Para o especialista, além dos resíduos gerados pelos visitantes, um dos principais impactos negativos nas praias catarinenses é a falta de saneamento básico. “Infelizmente, as cidades costeiras catarinenses ou estão desprovidas de um sistema de coleta e tratamento de esgoto, ou esse sistema de coleta e tratamento de esgoto não foi adequadamente dimensionado, considerando essa população flutuante”, comenta. “Acho que essa é uma necessidade que o poder público precisa priorizar para que os próximos verões não tenhamos mais praias poluídas por esgoto mal tratado”, completa. 

Além disso, outro impacto negativo para as praias é o pisoteamento das dunas. “A medida que a gente, por exemplo, usa os nossos carros para andar por essas dunas, ou mesmo faz essas trilhas de motocicleta, nós estamos impactando demais esse sistema e perdendo a vegetação. E com o aumento dessa erosão, a gente está perdendo essas areias e, com isso, claro, perdendo as nossas praias”, ressalta. A diretora de pesquisa do Instituto Australis, a bióloga Karina Groch, também reforça que é fundamental andar em trilhas já consolidadas na areia. “A gente pisoteia a restinga e é a restinga que segura a duna, quando tem vento, quando dá ressaca, se não tiver essa restinga, que é a vegetação de duna, o mar acaba invadindo a terra”, alerta.

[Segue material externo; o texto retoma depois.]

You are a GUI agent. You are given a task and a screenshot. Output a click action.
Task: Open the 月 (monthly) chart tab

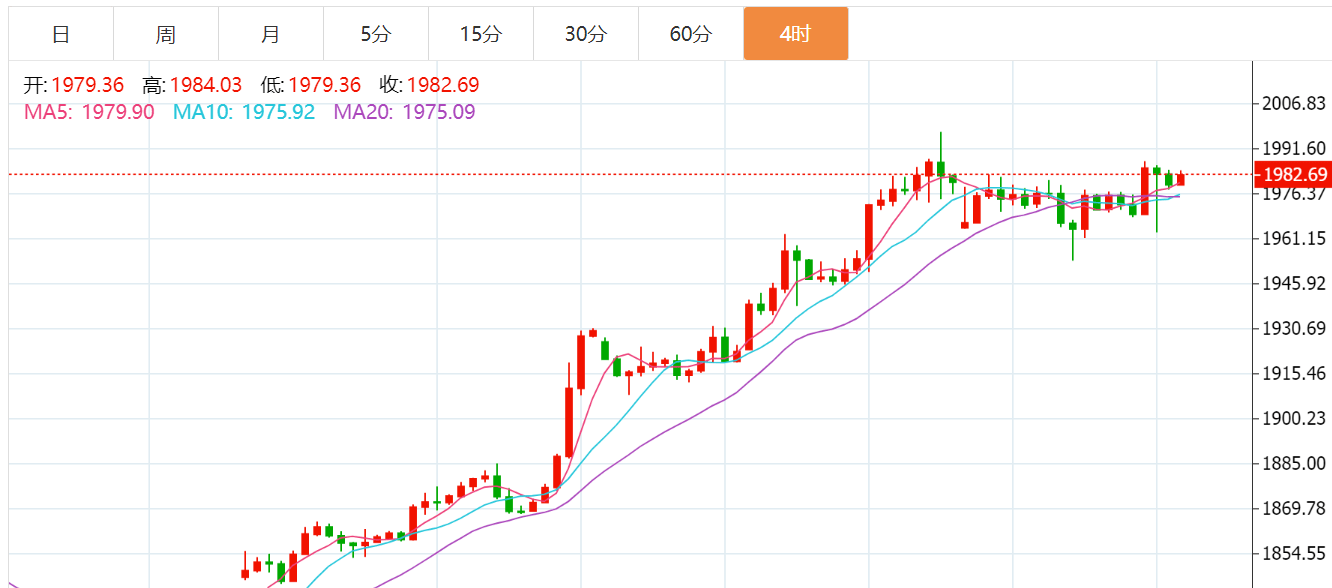270,34
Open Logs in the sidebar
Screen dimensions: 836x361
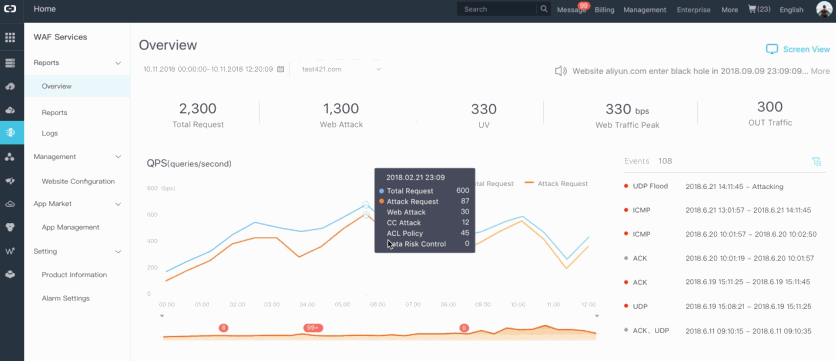50,133
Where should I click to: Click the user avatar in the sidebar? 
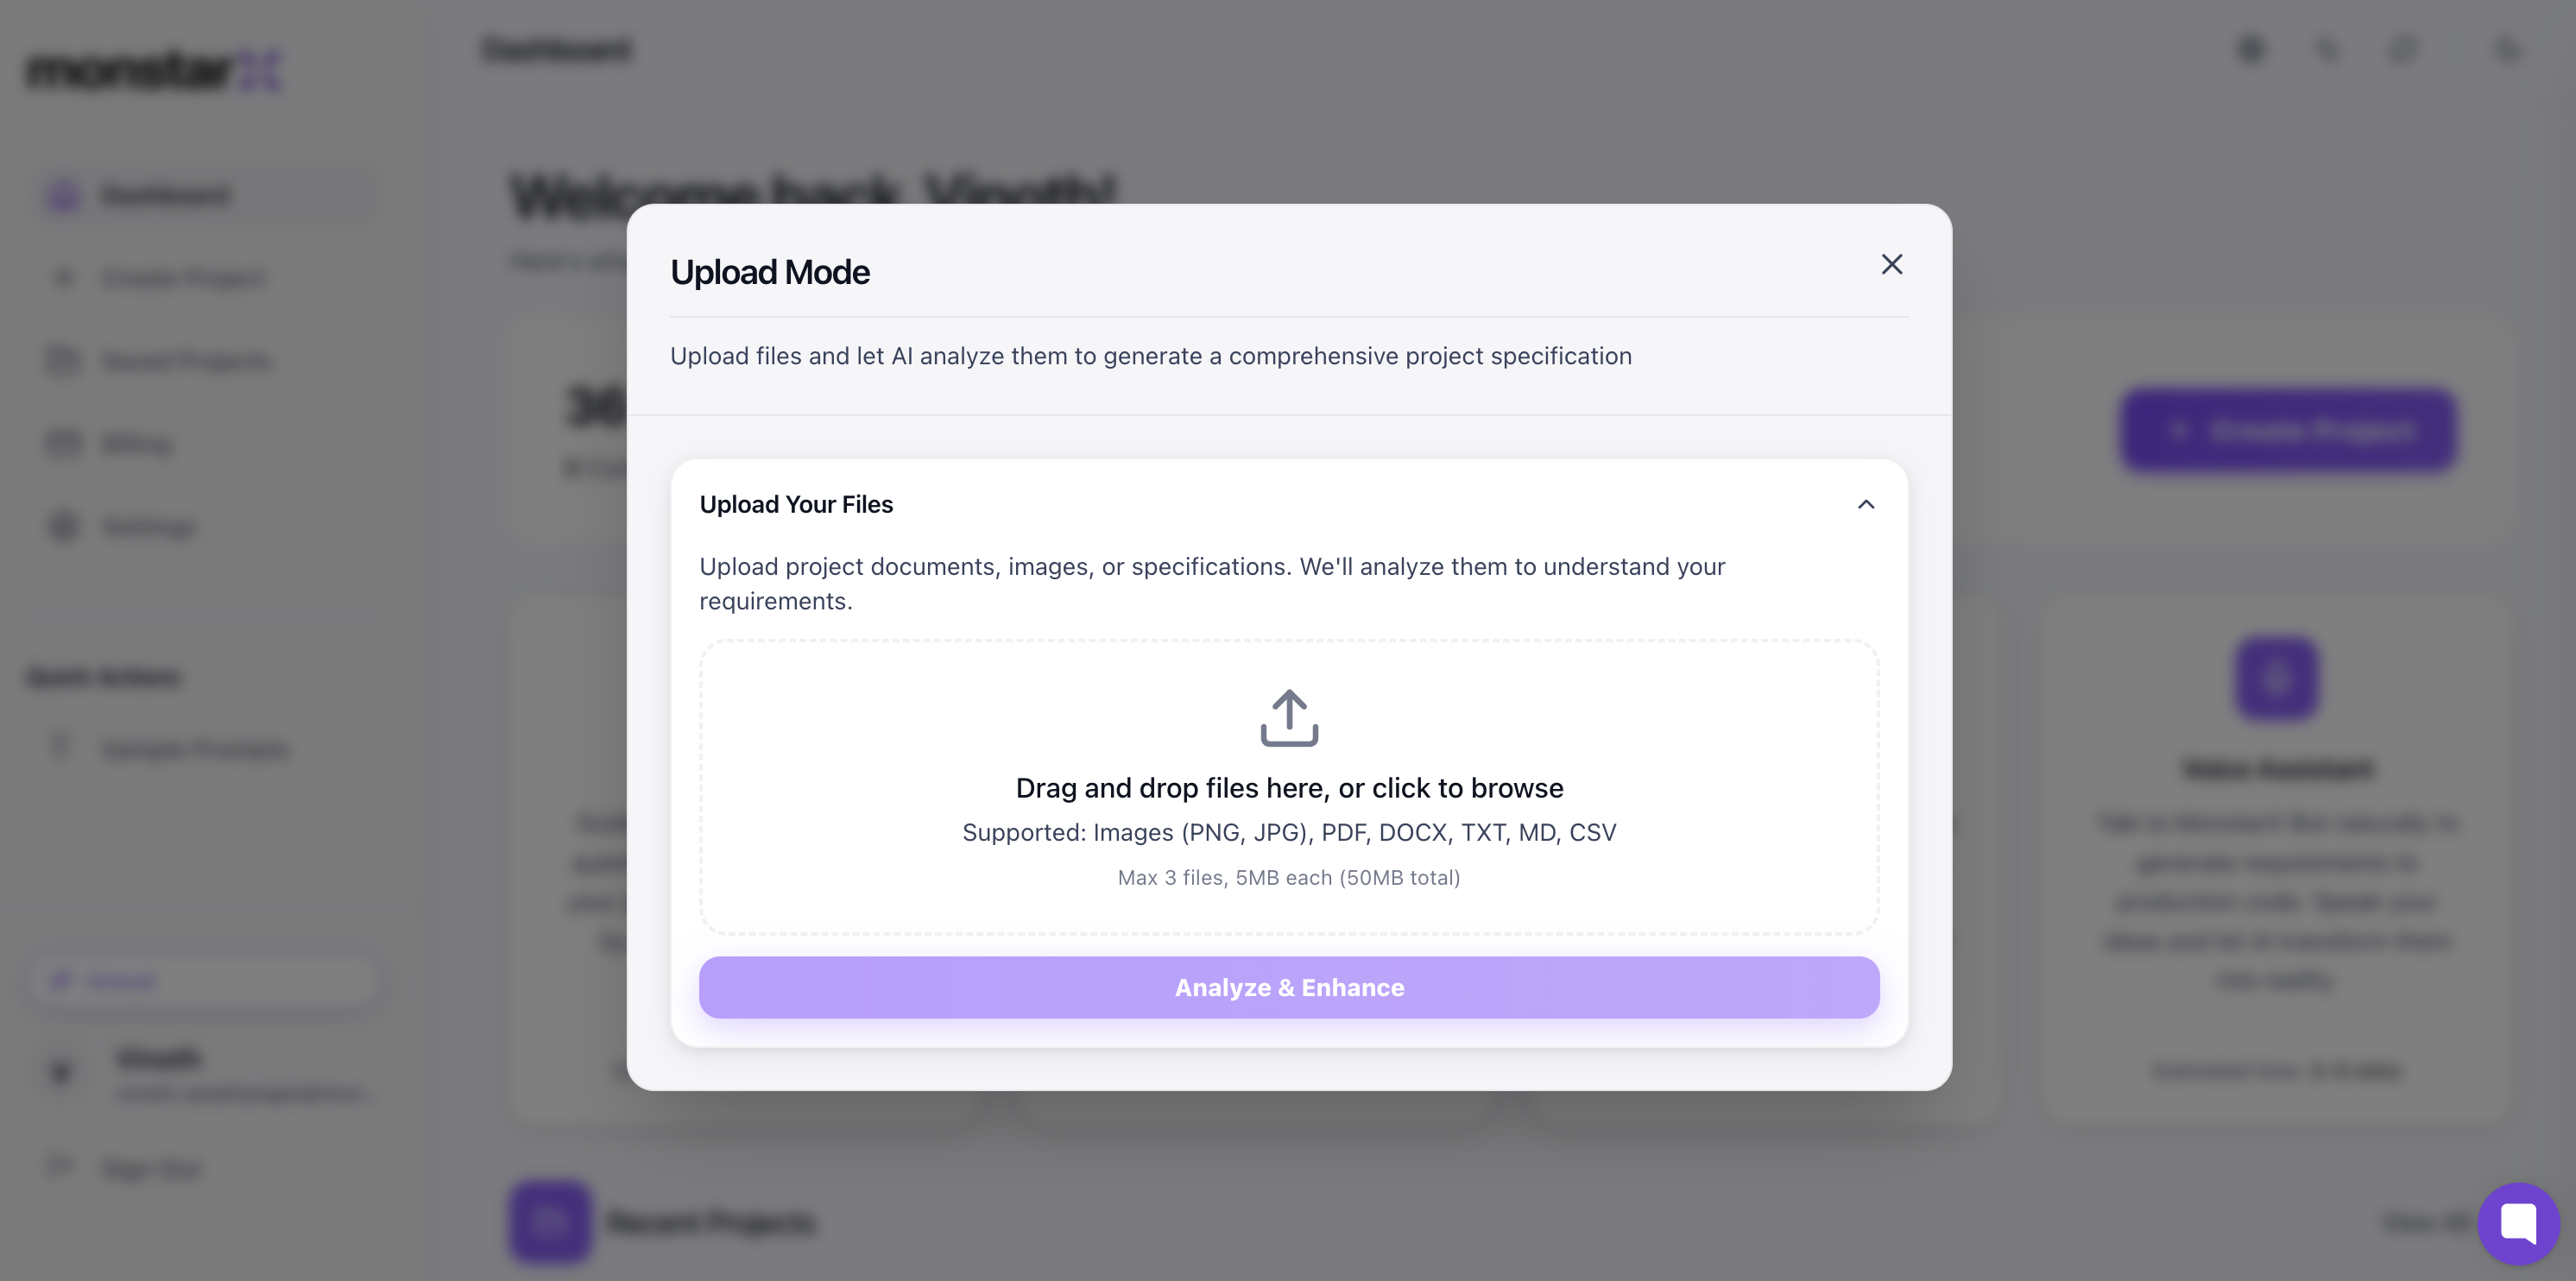point(61,1073)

Muito além dos resíduos sujarem as praias, os plásticos podem comprometer a vida dos animais marinhos. “Nós temos uma economia que depende de mais de praias saudáveis e belíssimas, e nós temos praias saudáveis e belíssimas. Agora, cabe a nós mantê-las assim: saudáveis, belas e prósperas para todas as formas de vida, desde os animais e para as plantinhas que vivem lá”, comentou o doutor Paulo. O assunto foi abordado em entrevista no programa Ponto de Encontro. Ouça:

 

A bióloga Karina destaca que todas as ações feitas em terra e na beira da praia acabam tendo reflexo nos mares e em todo o ambiente marinho. Segundo a especialista, os plásticos se transformam em microplásticos, que podem entrar na cadeira alimentar, inclusive no organismo dos peixes consumidos pelas pessoas. “Hoje está se encontrando lixo em algumas regiões do oceano que não é lixo que foi descartado naquela região, é lixo que a circulação oceânica leva para aqueles lugares e vai se degradando na natureza, mas isso acaba não sendo reintegrado no ambiente porque não faz parte”, comenta.

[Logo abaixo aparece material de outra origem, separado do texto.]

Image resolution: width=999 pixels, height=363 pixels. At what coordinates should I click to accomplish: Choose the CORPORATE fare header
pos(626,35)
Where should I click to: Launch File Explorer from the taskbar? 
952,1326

O tema também foi abordado em entrevista na Rádio Marconi. Confira:

 

Uma recomendação de Karina é não deixar lixo na praia, nem mesmo em lixeiras presentes nas orlas. “Até acho que é melhor levar de volta para casa, porque acaba tendo uma destinação melhor. As lixeiras ficam sobrecarregadas, a prefeitura não dá conta de recolher esse lixo no tempo devido, mas isso é muita quantidade, às vezes o lixo não passa ali todos os dias. Aí vem de repente algum animal, mexe nesse lixo, acaba derrubando na praia, vem a chuva ou o vento e leva esse lixo para o mar e acaba comprometendo o ambiente marinho”, frisa a bióloga.